Work to complete: With the pictures left out, output the records below exactly.

[Collected data]

◇ ◇ ◇ ◇

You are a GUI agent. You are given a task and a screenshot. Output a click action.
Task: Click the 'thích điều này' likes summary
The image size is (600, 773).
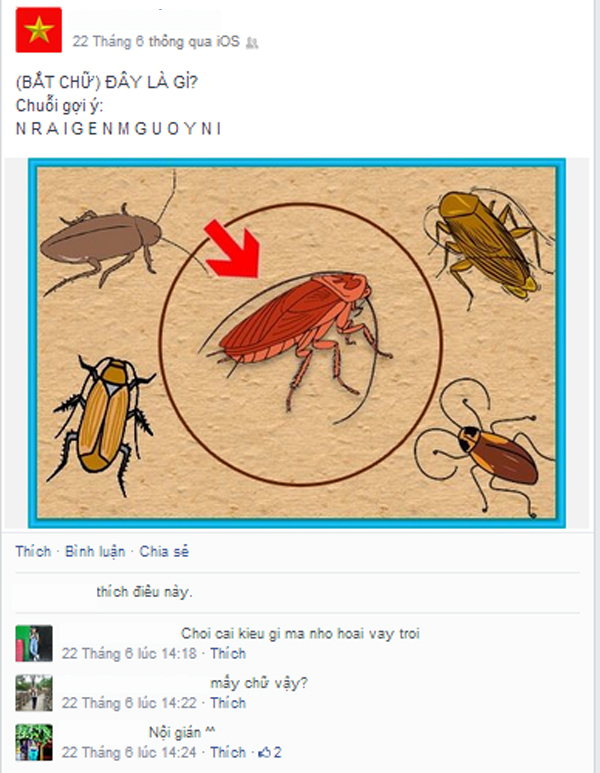pyautogui.click(x=144, y=592)
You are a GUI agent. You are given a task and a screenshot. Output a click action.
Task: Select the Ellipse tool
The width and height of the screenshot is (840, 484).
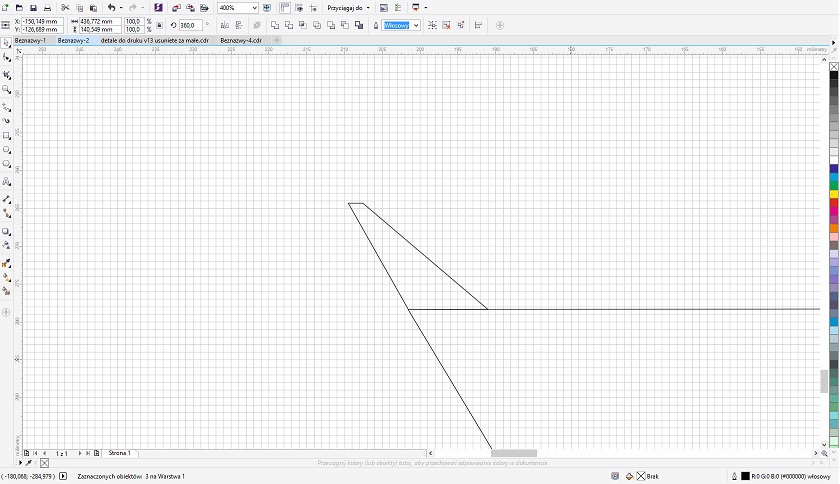pos(7,150)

◇ ◇ ◇ ◇

The completed task:
You are a GUI agent. You are given a task and a screenshot. Output a click action.
Task: Click the 'thích điều này' likes summary
The image size is (600, 773).
pyautogui.click(x=144, y=592)
You are a GUI agent. You are given a task and a screenshot. Output a click action.
Task: Select the Ellipse tool
The width and height of the screenshot is (840, 484).
pos(7,150)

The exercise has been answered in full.